This is an automated email from the ASF dual-hosted git repository.
zihanli58 pushed a commit to branch master
in repository https://gitbox.apache.org/repos/asf/gobblin.git
The following commit(s) were added to refs/heads/master by this push:
new ffcd2d9dc [GOBBLIN-1631]Emit heartbeat for dagManagerThread (#3492)
ffcd2d9dc is described below
commit ffcd2d9dcf5d46c79db5bdafe894f4ce72d31aff
Author: Zihan Li <[email protected]>
AuthorDate: Wed Apr 13 15:17:00 2022 -0700
[GOBBLIN-1631]Emit heartbeat for dagManagerThread (#3492)
* address comments
* use connectionmanager when httpclient is not cloesable
* [GOBBLIN-1631]Emit heartbeat for dagManagerThread
Co-authored-by: Zihan Li <[email protected]>
---
.../gobblin/service/modules/orchestration/DagManager.java | 10 ++++++++--
.../gobblin/service/modules/orchestration/DagManagerTest.java | 2 +-
2 files changed, 9 insertions(+), 3 deletions(-)
diff --git
a/gobblin-service/src/main/java/org/apache/gobblin/service/modules/orchestration/DagManager.java
b/gobblin-service/src/main/java/org/apache/gobblin/service/modules/orchestration/DagManager.java
index 2d89591e1..dfa231989 100644
---
a/gobblin-service/src/main/java/org/apache/gobblin/service/modules/orchestration/DagManager.java
+++
b/gobblin-service/src/main/java/org/apache/gobblin/service/modules/orchestration/DagManager.java
@@ -17,6 +17,7 @@
package org.apache.gobblin.service.modules.orchestration;
+import com.codahale.metrics.Meter;
import com.google.common.annotations.VisibleForTesting;
import java.io.IOException;
import java.net.URI;
@@ -135,6 +136,7 @@ public class DagManager extends AbstractIdleService {
private static final long DEFAULT_FAILED_DAG_RETENTION_TIME = 7L;
public static final String FAILED_DAG_POLLING_INTERVAL =
FAILED_DAG_STATESTORE_PREFIX + ".retention.pollingIntervalMinutes";
public static final Integer DEFAULT_FAILED_DAG_POLLING_INTERVAL = 60;
+ public static final String DAG_MANAGER_HEARTBEAT =
"gobblin.dagManager.heartbeat-%s";
// Default job start SLA time if configured, measured in minutes. Default is
10 minutes
private static final String JOB_START_SLA_TIME = DAG_MANAGER_PREFIX +
ConfigurationKeys.GOBBLIN_JOB_START_SLA_TIME;
private static final String JOB_START_SLA_UNITS = DAG_MANAGER_PREFIX +
ConfigurationKeys.GOBBLIN_JOB_START_SLA_TIME_UNIT;
@@ -379,7 +381,7 @@ public class DagManager extends AbstractIdleService {
for (int i = 0; i < numThreads; i++) {
DagManagerThread dagManagerThread = new
DagManagerThread(jobStatusRetriever, dagStateStore, failedDagStateStore,
runQueue[i], cancelQueue[i], resumeQueue[i],
instrumentationEnabled, failedDagIds, allSuccessfulMeter,
- allFailedMeter, this.defaultJobStartSlaTimeMillis, quotaManager);
+ allFailedMeter, this.defaultJobStartSlaTimeMillis, quotaManager,
i);
this.dagManagerThreads[i] = dagManagerThread;
this.scheduledExecutorPool.scheduleAtFixedRate(dagManagerThread, 0,
this.pollingInterval, TimeUnit.SECONDS);
}
@@ -448,13 +450,14 @@ public class DagManager extends AbstractIdleService {
private final BlockingQueue<String> cancelQueue;
private final BlockingQueue<String> resumeQueue;
private final Long defaultJobStartSlaTimeMillis;
+ private final Optional<Meter> dagManagerThreadHeartbeat;
/**
* Constructor.
════
- _WHAT THE EXERCISE ASKS_:
Reproduce the commit email word for word, starting at "ffcd2d9dc is described" and ending at "insertions(+), 3 deletions(-)". The records after this point are separate from the commit email.
════
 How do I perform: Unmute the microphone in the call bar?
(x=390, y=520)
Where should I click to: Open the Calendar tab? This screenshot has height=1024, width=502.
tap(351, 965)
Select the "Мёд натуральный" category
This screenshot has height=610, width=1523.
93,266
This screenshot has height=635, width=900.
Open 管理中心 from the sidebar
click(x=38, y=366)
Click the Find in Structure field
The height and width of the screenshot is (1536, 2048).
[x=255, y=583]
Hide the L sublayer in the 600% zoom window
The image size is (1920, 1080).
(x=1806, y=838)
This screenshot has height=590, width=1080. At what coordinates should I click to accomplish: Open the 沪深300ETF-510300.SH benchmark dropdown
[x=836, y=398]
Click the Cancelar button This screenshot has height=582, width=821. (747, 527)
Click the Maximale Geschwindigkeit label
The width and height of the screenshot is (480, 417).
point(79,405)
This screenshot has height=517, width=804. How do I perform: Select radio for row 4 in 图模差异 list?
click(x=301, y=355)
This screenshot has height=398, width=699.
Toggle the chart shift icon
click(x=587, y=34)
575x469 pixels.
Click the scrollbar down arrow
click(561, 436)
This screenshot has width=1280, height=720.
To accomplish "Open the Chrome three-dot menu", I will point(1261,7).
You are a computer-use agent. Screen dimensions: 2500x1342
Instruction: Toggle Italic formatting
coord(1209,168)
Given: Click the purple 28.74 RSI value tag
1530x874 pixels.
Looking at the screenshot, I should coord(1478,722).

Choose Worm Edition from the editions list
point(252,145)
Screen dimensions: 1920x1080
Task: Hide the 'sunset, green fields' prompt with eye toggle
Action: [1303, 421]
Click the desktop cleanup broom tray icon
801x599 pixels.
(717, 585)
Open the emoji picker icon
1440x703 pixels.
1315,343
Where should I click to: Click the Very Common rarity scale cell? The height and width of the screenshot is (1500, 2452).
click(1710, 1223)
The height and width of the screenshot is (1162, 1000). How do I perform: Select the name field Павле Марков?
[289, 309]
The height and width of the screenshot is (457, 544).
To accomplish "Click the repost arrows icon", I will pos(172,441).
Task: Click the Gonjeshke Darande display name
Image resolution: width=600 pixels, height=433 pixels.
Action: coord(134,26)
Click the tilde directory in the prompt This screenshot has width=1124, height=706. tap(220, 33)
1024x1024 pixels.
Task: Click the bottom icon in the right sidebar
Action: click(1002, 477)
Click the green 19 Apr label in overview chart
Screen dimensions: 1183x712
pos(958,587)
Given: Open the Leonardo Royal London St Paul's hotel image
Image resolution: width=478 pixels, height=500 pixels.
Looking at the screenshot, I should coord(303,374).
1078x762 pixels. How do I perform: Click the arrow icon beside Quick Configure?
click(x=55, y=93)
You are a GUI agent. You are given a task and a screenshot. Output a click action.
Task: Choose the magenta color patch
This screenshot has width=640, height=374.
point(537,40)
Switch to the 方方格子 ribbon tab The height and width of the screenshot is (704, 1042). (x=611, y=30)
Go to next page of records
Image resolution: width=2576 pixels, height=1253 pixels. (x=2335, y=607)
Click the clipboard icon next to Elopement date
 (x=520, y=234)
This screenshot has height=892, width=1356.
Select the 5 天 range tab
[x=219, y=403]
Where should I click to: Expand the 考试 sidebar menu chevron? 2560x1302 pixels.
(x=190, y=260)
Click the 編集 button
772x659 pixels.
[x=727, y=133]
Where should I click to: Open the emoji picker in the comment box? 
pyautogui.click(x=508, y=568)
════
- _RESULT FOR THIS EXERCISE_:
ffcd2d9dc is described below
commit ffcd2d9dcf5d46c79db5bdafe894f4ce72d31aff
Author: Zihan Li <[email protected]>
AuthorDate: Wed Apr 13 15:17:00 2022 -0700
[GOBBLIN-1631]Emit heartbeat for dagManagerThread (#3492)
* address comments
* use connectionmanager when httpclient is not cloesable
* [GOBBLIN-1631]Emit heartbeat for dagManagerThread
Co-authored-by: Zihan Li <[email protected]>
---
.../gobblin/service/modules/orchestration/DagManager.java | 10 ++++++++--
.../gobblin/service/modules/orchestration/DagManagerTest.java | 2 +-
2 files changed, 9 insertions(+), 3 deletions(-)